Input data
[Start of Attachment]

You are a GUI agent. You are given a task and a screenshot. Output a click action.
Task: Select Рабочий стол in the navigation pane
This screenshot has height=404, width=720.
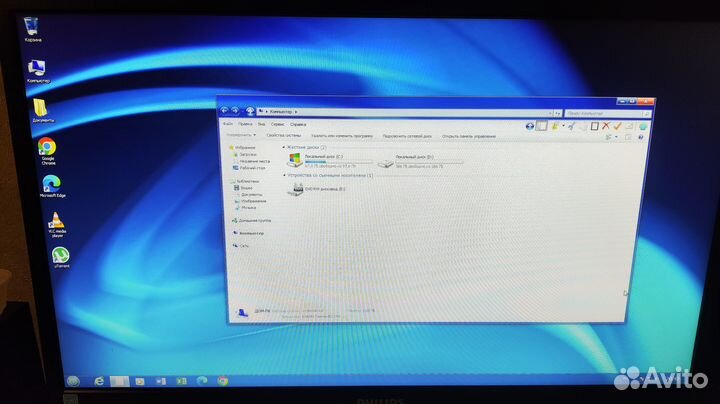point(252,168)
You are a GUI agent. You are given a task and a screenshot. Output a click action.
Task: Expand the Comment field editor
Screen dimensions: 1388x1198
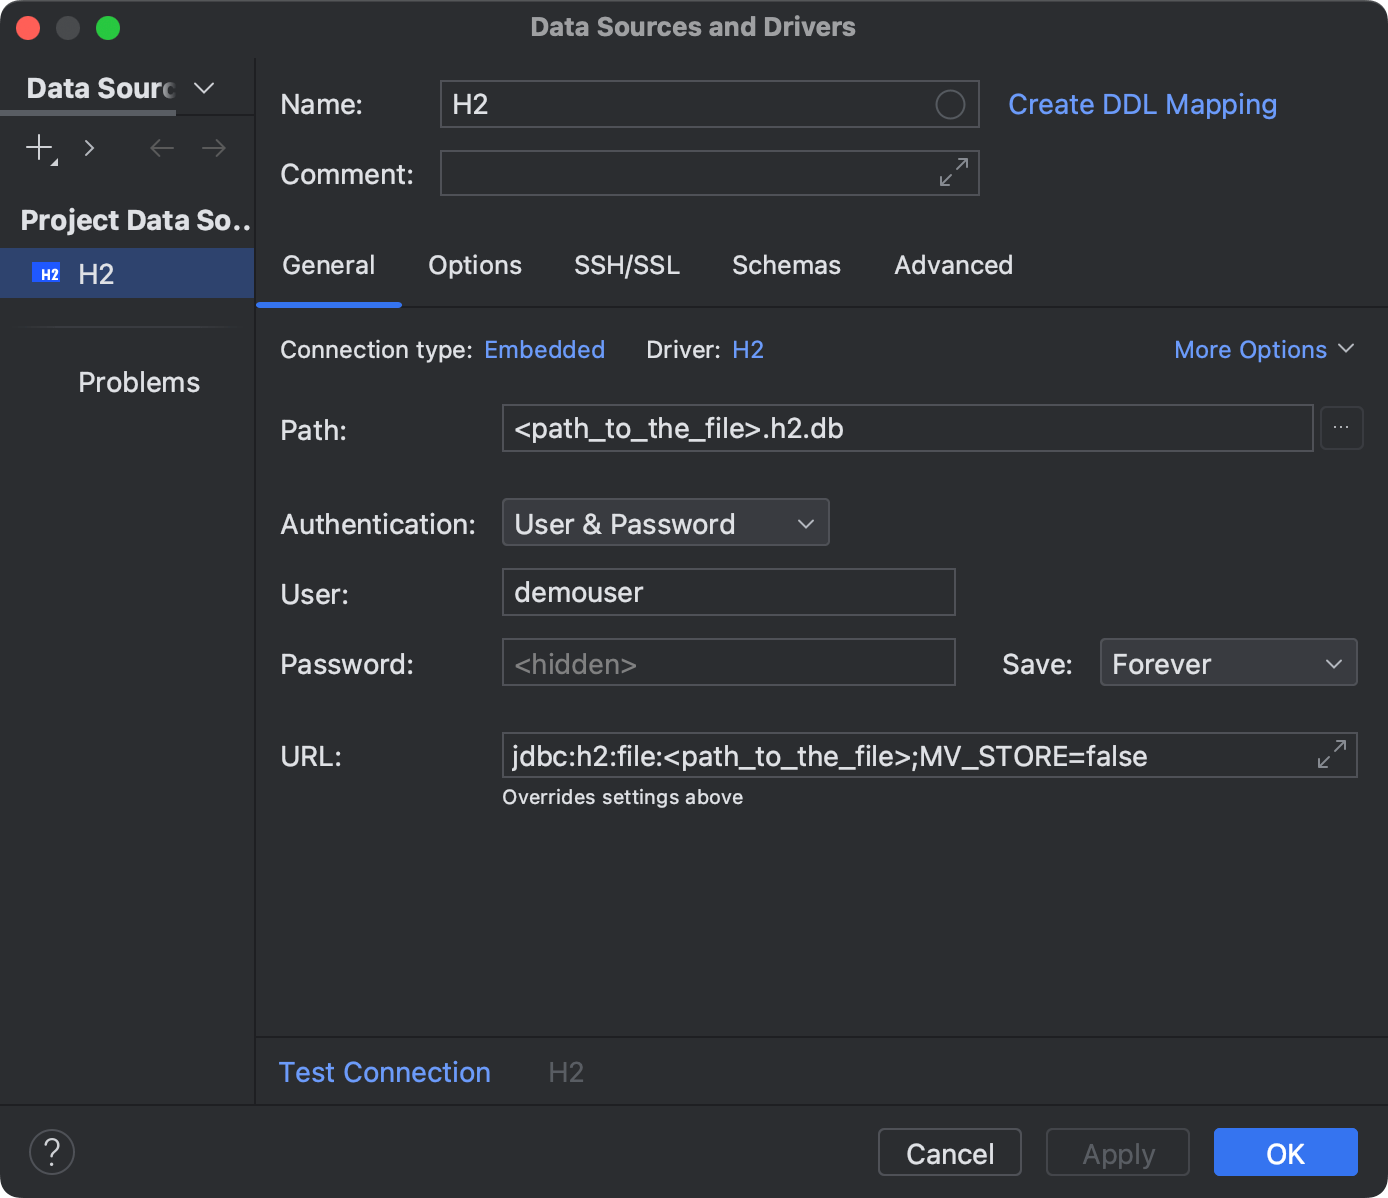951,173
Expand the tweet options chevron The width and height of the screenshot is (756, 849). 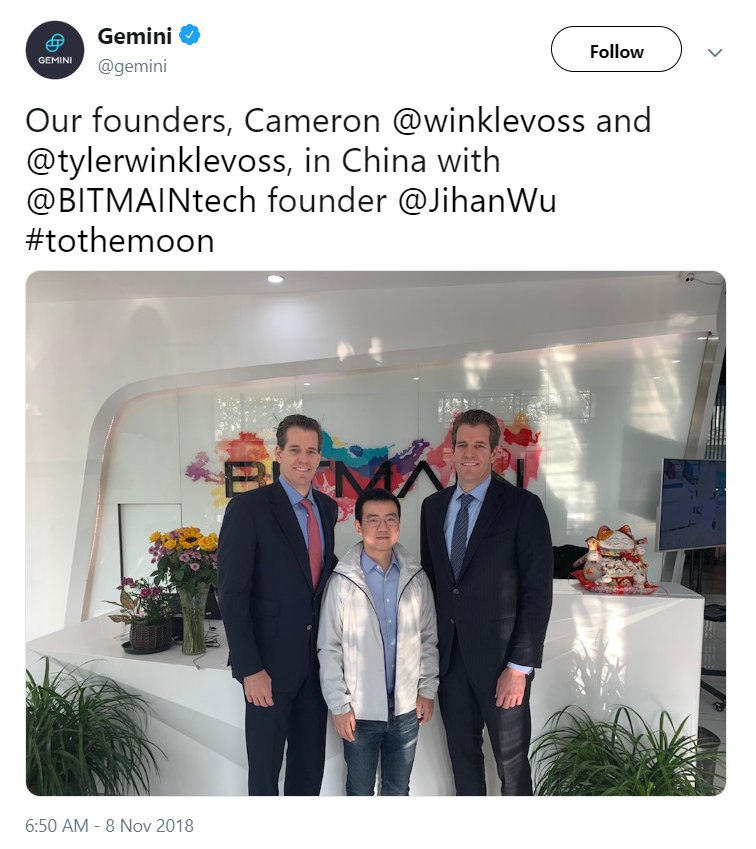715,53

[End of Attachment]
[Start of Attachment]

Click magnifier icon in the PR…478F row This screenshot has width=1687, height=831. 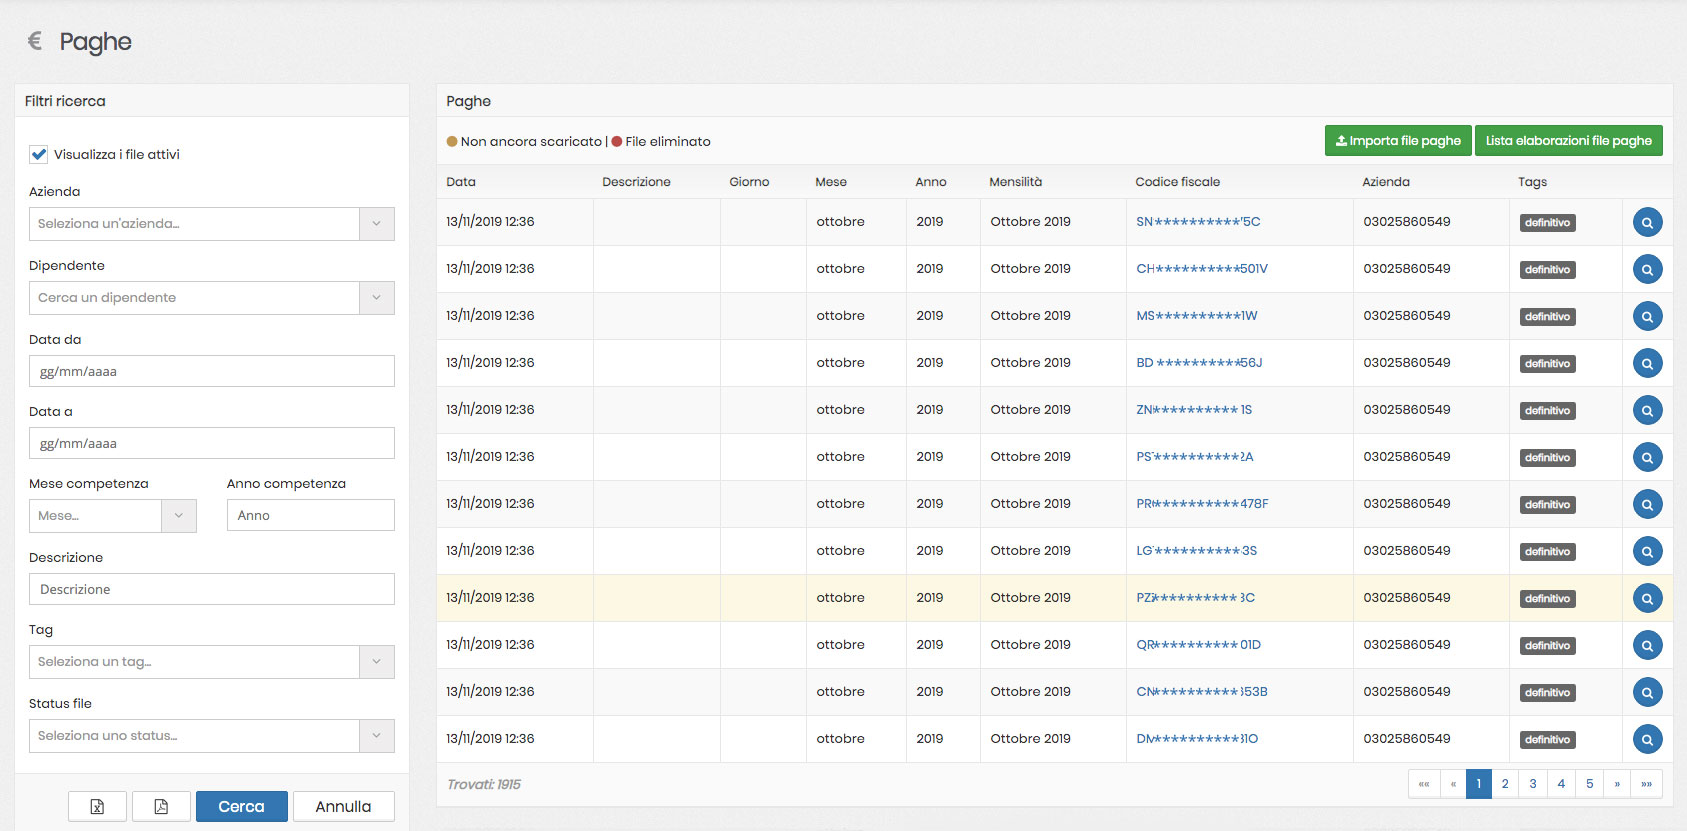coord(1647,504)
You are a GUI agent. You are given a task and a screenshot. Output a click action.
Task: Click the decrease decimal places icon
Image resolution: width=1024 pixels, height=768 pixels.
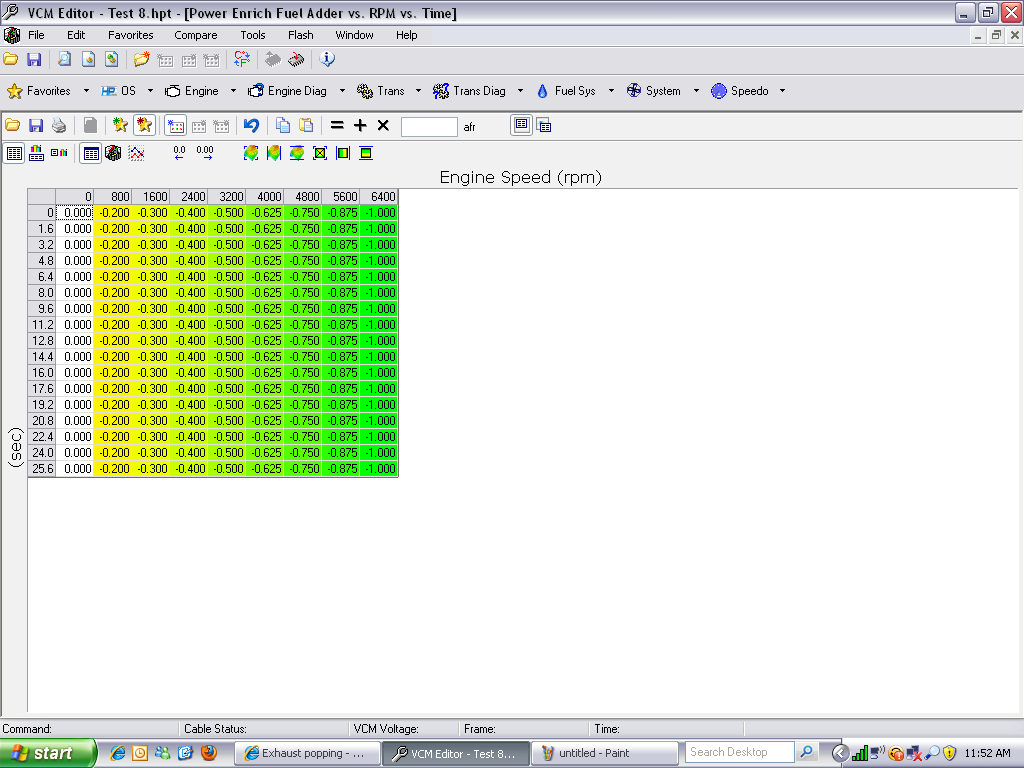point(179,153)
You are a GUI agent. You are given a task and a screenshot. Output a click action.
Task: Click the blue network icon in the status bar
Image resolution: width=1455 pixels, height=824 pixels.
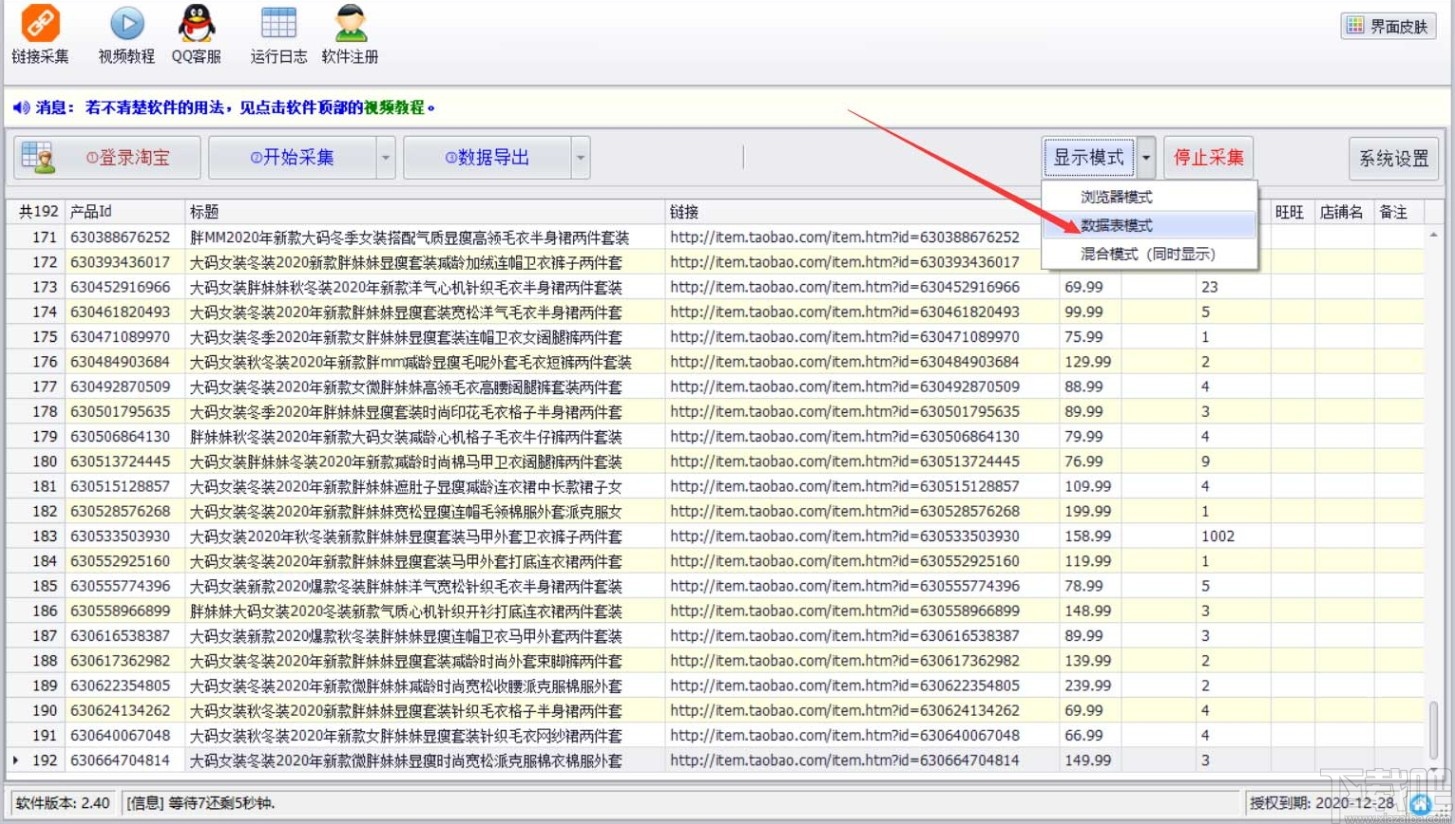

[End of Attachment]
[Start of Attachment]

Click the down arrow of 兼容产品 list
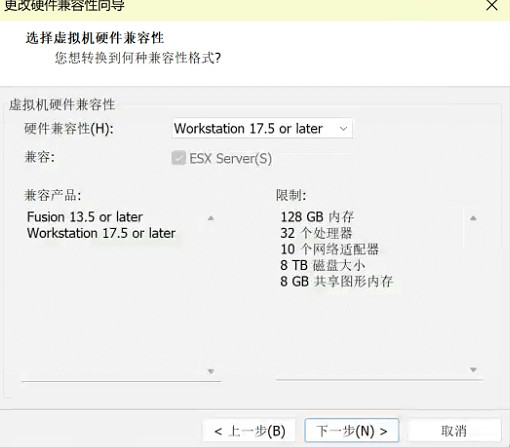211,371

[End of Attachment]

The reply should hold the entries above from the line with "Image resolution: width=1024" to the line with "Image resolution: width=1455", duplicated exactly, pictures excluded.

Image resolution: width=1024 pixels, height=768 pixels.
point(179,153)
You are a GUI agent. You are given a task and a screenshot. Output a click action.
Task: Click the blue network icon in the status bar
Image resolution: width=1455 pixels, height=824 pixels.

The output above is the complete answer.